Un caso che ha destato parecchio scalpore, quello verificatosi a Chioggia, dove una professoressa di storia e filosofia di una scuola secondaria è stata destituita dall’incarico. Stando a quanto si apprende, la modalità con cui la donna svolgeva il suo lavoro in classe sarebbe risultata “incompatibile con l’insegnamento”.
In un totale di 24 anni di servizio, la professoressa protagonista del caso in questione avrebbe esercitato la sua professione per solamente 4 di essi. Ben 20 anni di assenza dal lavoro, dunque, a cui si sarebbero sommate tecniche di insegnamento contro le quali i suoi alunni hanno finito per ribellarsi.
“Impreparazione, casualità nell’attribuzione dei voti, mancanza dei libri di testo”: queste sono solamente alcune delle accuse che pendevano sulla professoressa, nei confronti della quale è immancabilmente scattata un’ispezione del Miur. Quanto riscontrato in sede di indagine, alla fine, non ha fatto altro che confermare la tesi sostenuta dagli allievi della professoressa “fantasma”.
Professoressa assente da 20 anni su 24: il caso a Chioggia
Ha prestato 4 anni di servizio in un totale di 24 di insegnamento, di cui solamente 4 sono stati i mesi di fila spesi all’interno di una classe. Accusata di assegnare voti in maniera casuale, di disattenzione durante le lezioni, e persino di giungere in aula sprovvista di libri, contro la professoressa di storia e filosofia di una scuola secondaria di Chioggia era scattata l’ispezione del Miur nel 2013.
La donna, per nulla amata dai suoi studenti, era stata riconosciuta colpevole di “incompatibilità con l’esercizio dell’insegnamento”. L’imputata, tuttavia, non aveva affatto accettato la sentenza delle ispettrici del Miur incaricate di controllare il suo operato, arrivando a presentare ricorso in Cassazione. Un verdetto che il giudice di ultima istanza ha però confermato, destituendo l’insegnante con l’accusa di “inettitudine permanente e assoluta”.
Una vicenda che venne portata alla luce proprio dagli alunni della professoressa, destinataria di assegnazioni annuali. L’insegnante, nel presentare ricorso in Cassazione, si era appellata alla “libertà di insegnamento” che aveva descritto come il fondamento del suo modo di fare docenza. Una tesi, tuttavia, che non è servita a convincere il giudice di ultima istanza.

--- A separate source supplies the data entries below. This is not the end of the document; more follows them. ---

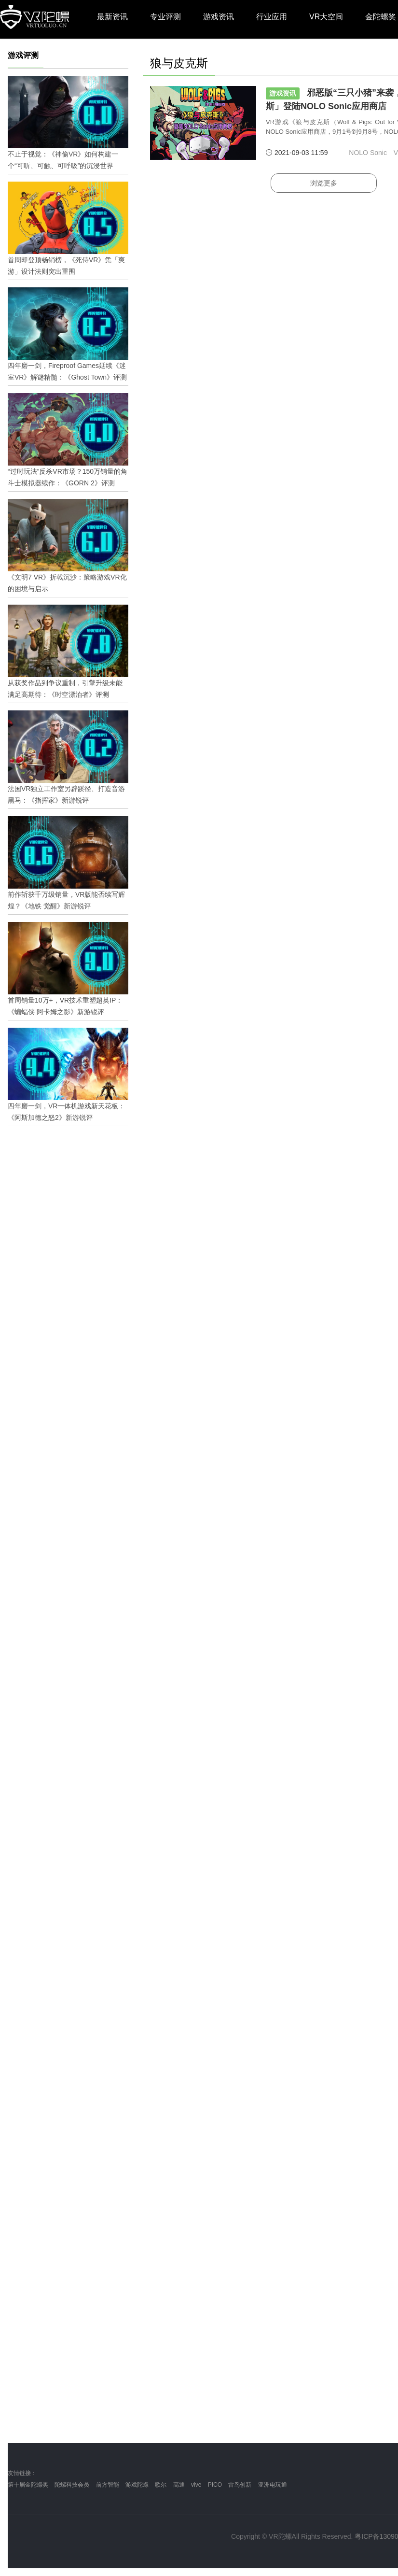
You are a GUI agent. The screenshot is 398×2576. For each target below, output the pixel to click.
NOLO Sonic (368, 152)
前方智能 (107, 2484)
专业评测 (165, 17)
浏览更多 (323, 183)
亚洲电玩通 (272, 2484)
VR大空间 (326, 17)
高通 (179, 2484)
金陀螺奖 (380, 17)
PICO (215, 2484)
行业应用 (271, 17)
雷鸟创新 (239, 2484)
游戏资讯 (218, 17)
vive (196, 2484)
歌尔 (160, 2484)
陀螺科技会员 (72, 2484)
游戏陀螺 (137, 2484)
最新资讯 (112, 17)
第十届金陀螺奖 (28, 2484)
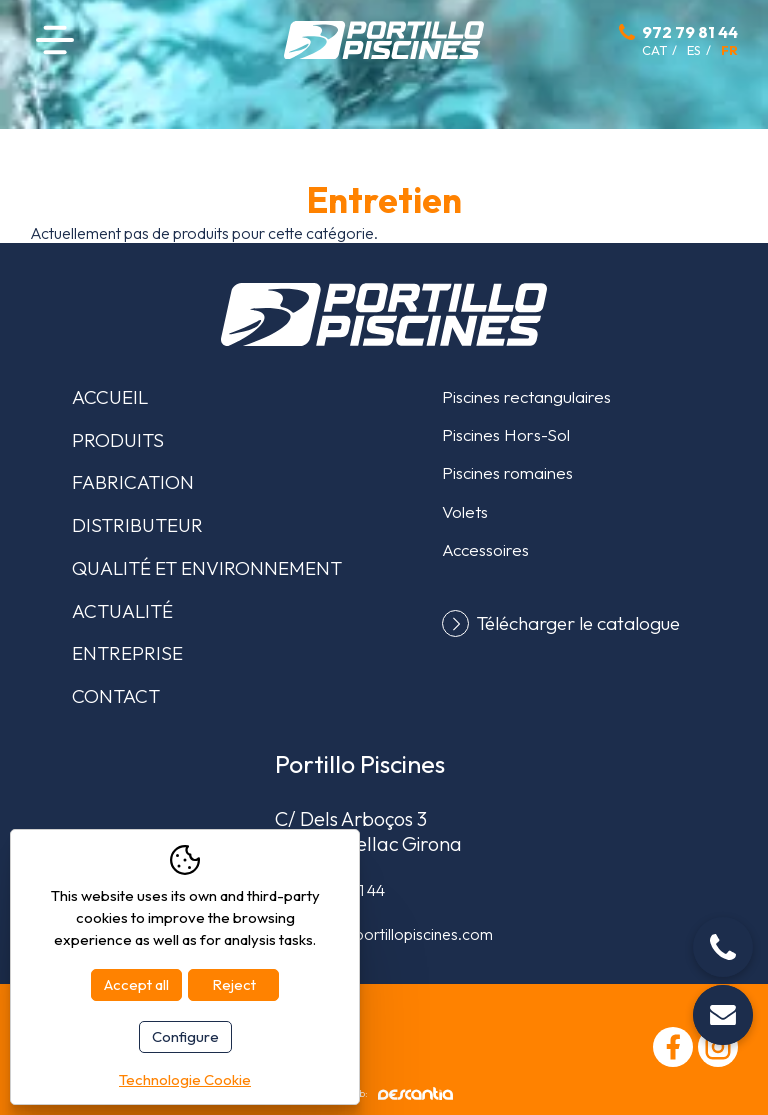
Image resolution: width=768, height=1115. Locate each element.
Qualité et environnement (207, 568)
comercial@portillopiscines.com (384, 934)
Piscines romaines (507, 472)
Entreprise (127, 653)
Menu (55, 39)
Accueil (110, 397)
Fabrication (133, 482)
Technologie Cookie (185, 1079)
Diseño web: (384, 1093)
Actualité (122, 611)
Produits (118, 440)
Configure (185, 1036)
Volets (465, 511)
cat (654, 50)
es (694, 50)
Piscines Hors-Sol (506, 434)
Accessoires (485, 549)
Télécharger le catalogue (578, 623)
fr (729, 50)
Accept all (136, 984)
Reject (234, 984)
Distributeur (137, 525)
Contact (116, 696)
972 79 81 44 (690, 32)
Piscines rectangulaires (526, 396)
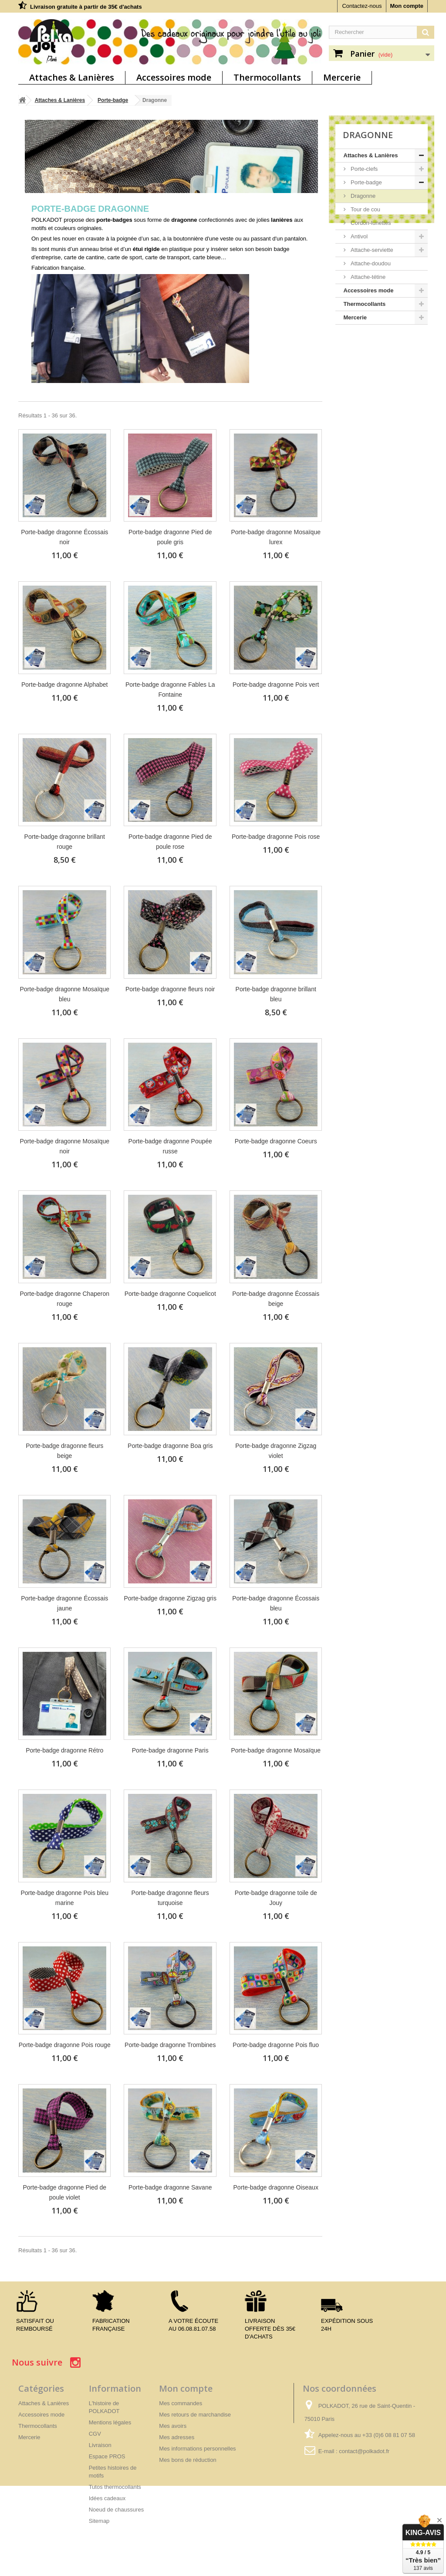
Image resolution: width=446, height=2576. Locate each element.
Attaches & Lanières (71, 77)
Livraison (100, 2445)
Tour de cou (365, 209)
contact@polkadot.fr (364, 2451)
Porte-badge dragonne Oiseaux (275, 2187)
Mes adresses (176, 2437)
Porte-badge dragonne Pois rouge (65, 2044)
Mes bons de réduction (187, 2460)
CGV (95, 2433)
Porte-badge (113, 100)
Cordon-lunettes (370, 223)
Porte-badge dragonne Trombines (170, 2044)
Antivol (358, 236)
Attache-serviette (371, 250)
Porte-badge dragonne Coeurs (276, 1141)
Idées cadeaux (107, 2498)
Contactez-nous (362, 6)
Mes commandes (180, 2403)
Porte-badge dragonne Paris (170, 1750)
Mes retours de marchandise (195, 2414)
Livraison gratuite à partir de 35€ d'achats (86, 6)
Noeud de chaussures (116, 2509)
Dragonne (362, 196)
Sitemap (99, 2521)
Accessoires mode (173, 77)
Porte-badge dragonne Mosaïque (275, 1750)
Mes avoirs (172, 2426)
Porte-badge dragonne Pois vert (276, 684)
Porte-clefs (363, 169)
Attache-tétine (367, 277)
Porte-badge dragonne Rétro (64, 1750)
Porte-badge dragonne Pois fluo (276, 2044)
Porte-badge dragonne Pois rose (276, 836)
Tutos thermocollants (115, 2487)
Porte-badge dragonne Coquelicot (170, 1293)
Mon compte (406, 6)
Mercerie (342, 77)
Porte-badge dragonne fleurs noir (170, 989)
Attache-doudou (370, 263)
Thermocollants (267, 77)
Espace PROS (107, 2456)
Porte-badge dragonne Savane (170, 2187)
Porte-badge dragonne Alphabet (64, 684)
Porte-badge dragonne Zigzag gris (170, 1598)
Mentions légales (110, 2422)
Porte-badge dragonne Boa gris (170, 1445)
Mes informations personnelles (197, 2448)
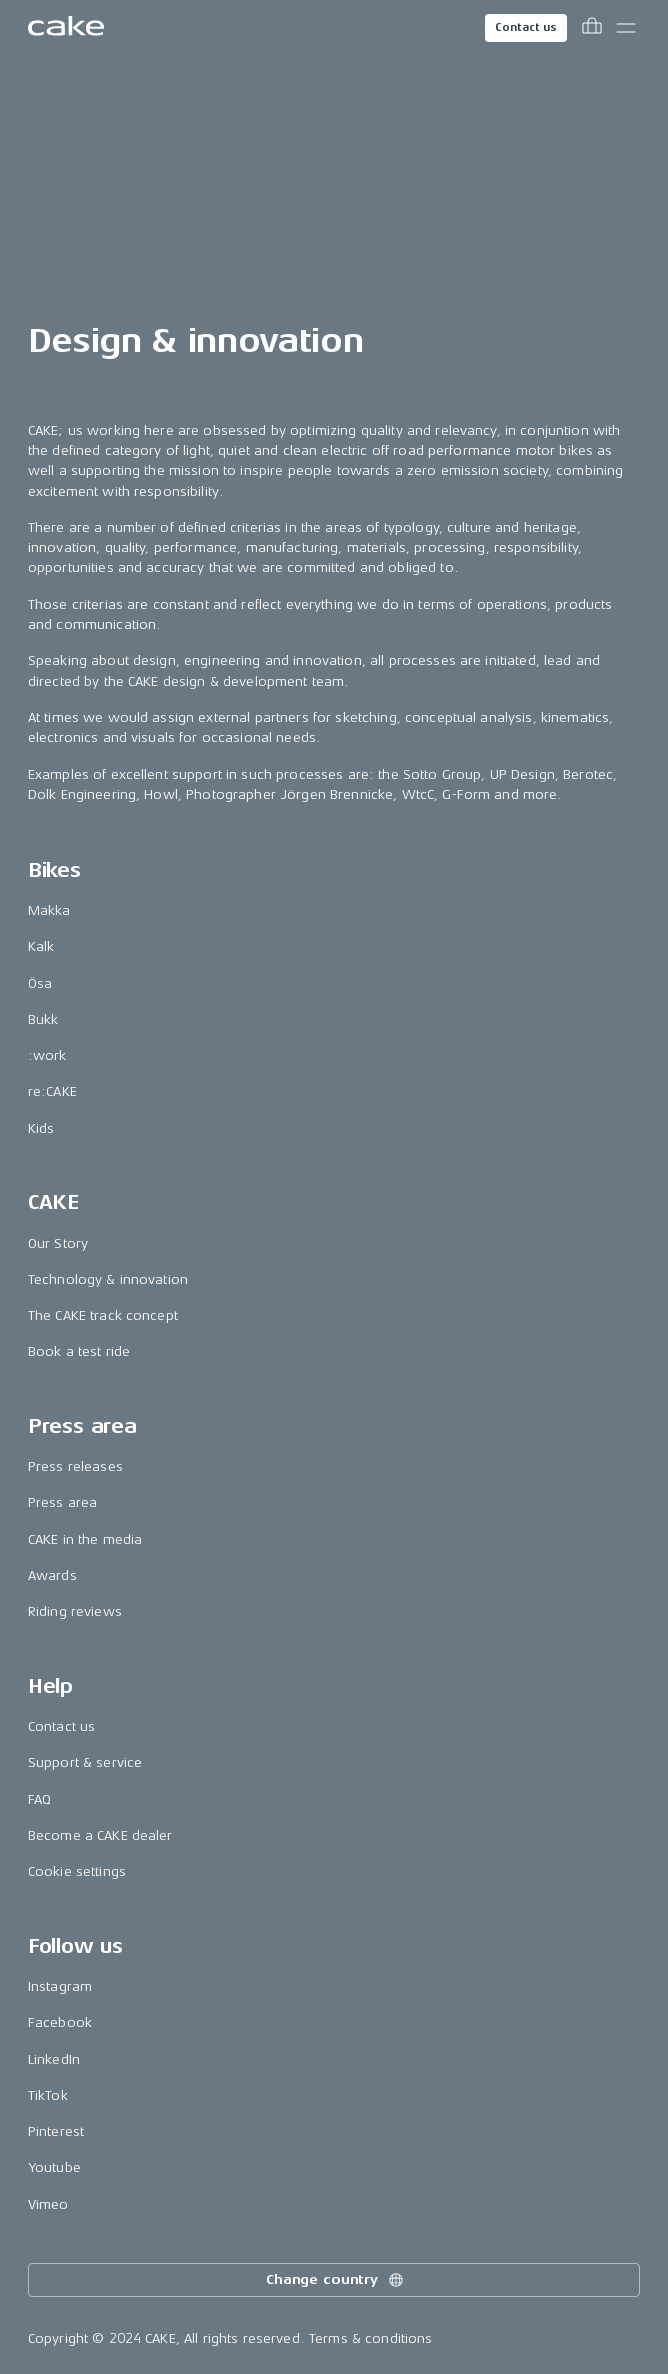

Ad esprimersi sulla questione, il ministro dell’Istruzione Giuseppe Valditara: “Il Ministero si impegnerà sempre più a garantire che l’attività di docenza sia svolta con adeguata professionalità. Ridare autorevolezza agli insegnanti presuppone anche l’autoconsapevolezza della alta dignità del proprio ruolo che ha al centro la persona dello studente”.